Fifth District Appellate Court

In re Marriage of Smith

August 5, 2025
2025 IL App (5th) 250235-U
Marriage Dissolution
Case Analysis
- Case citation and parties
In re Marriage of Smith, No. 5‑25‑0235‑U, 2025 IL App (5th) 250235‑U (Aug. 5, 2025) (Rule 23 order). Petitioner‑Appellee: Beth L. Smith. Respondent‑Appellant: Steven A. Smith. Appeal from St. Clair County Circuit Court (No. 18‑D‑783, Judge Tameeka L. Purchase).

- Key legal issues
1) Whether the trial court abused its discretion or entered orders against the manifest weight of the evidence in granting mother’s petition to relocate the children to St. Louis, Missouri.
2) Whether the court erred in denying father’s motion to increase parenting time.
3) Evidentiary/disclosure issues: timeliness of witness disclosure under Ill. S. Ct. R. 218(c) and admissibility of rebuttal witnesses and position statements.

- Holding/outcome
The Fifth District affirmed the trial court’s order granting mother’s relocation request and denying father’s request for additional parenting time, concluding the trial court’s rulings were not against the manifest weight of the evidence.
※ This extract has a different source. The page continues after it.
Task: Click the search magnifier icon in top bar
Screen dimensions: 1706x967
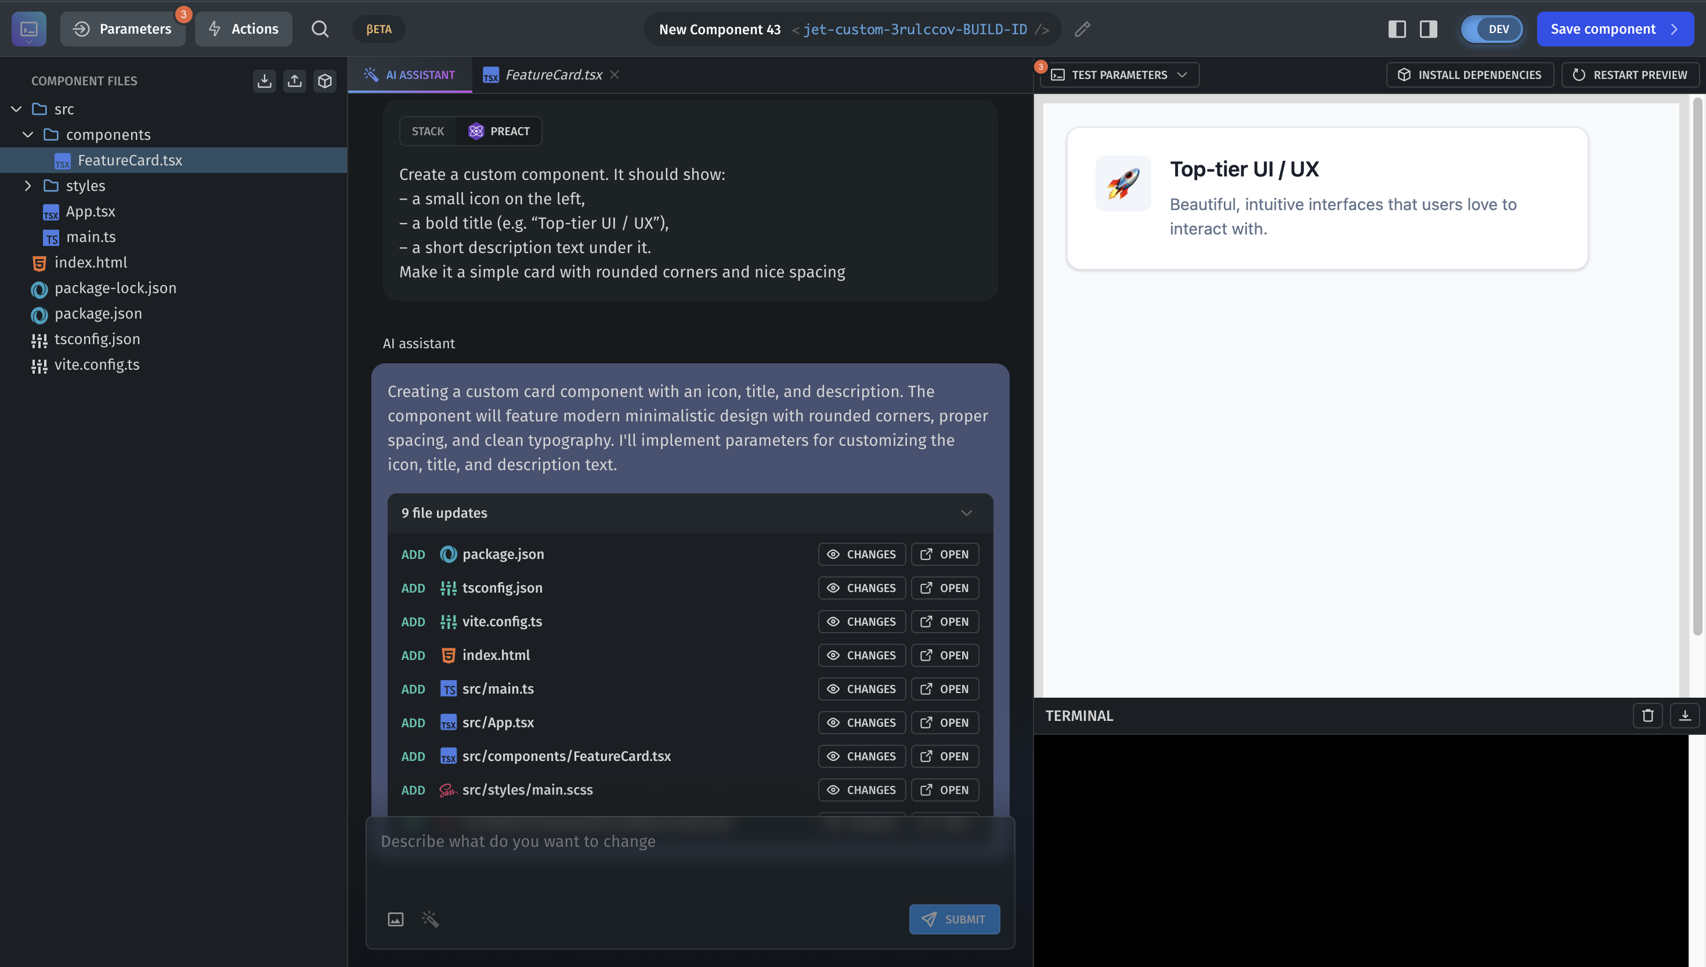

- Significant legal reasoning (concise)
The appellate court applied the familiar manifest‑weight/abuse‑of‑discretion standard in reviewing a relocation/parenting‑time determination. The record contained contested evidence bearing on the children’s best interests: parents’ work and living arrangements, children’s school and extracurricular ties to Mascoutah, allegations about home conditions and parenting, the children’s preferences, and father’s relevant criminal history (a prior guilty plea and probation for videotaping minors). A guardian ad litem (GAL) had investigated and recommended denying relocation and awarding equal parenting time, but the court is not bound by the GAL’s recommendation. The panel found the trial court’s credibility assessments and factual findings supportable on the record and therefore not against the manifest weight of the evidence. The trial court also exercised discretion to allow a late‑disclosed witness as a rebuttal witness and to permit changes in requested relief reflected in the parties’ position statements; the appellate court did not find reversible error in those procedural rulings.

- Practice implications for attorneys
- Appellate courts give broad deference to trial courts’ credibility determinations and best‑interest balancing in relocation and parenting‑time disputes — develop a strong evidentiary record at trial (schedules, schooling, extracurriculars, living conditions, safety concerns).
- GAL recommendations carry weight but are not dispositive; be prepared to challenge or bolster the GAL’s factual findings at trial.
- Timeliness of witness disclosure under Rule 218 matters, but trial courts may permit late disclosure for rebuttal; preserve objections and demonstrate prejudice if requesting exclusion.
- Address any adverse criminal or safety‑related history head‑on and link it (or rebut it) to best‑interest considerations to influence the court’s discretion.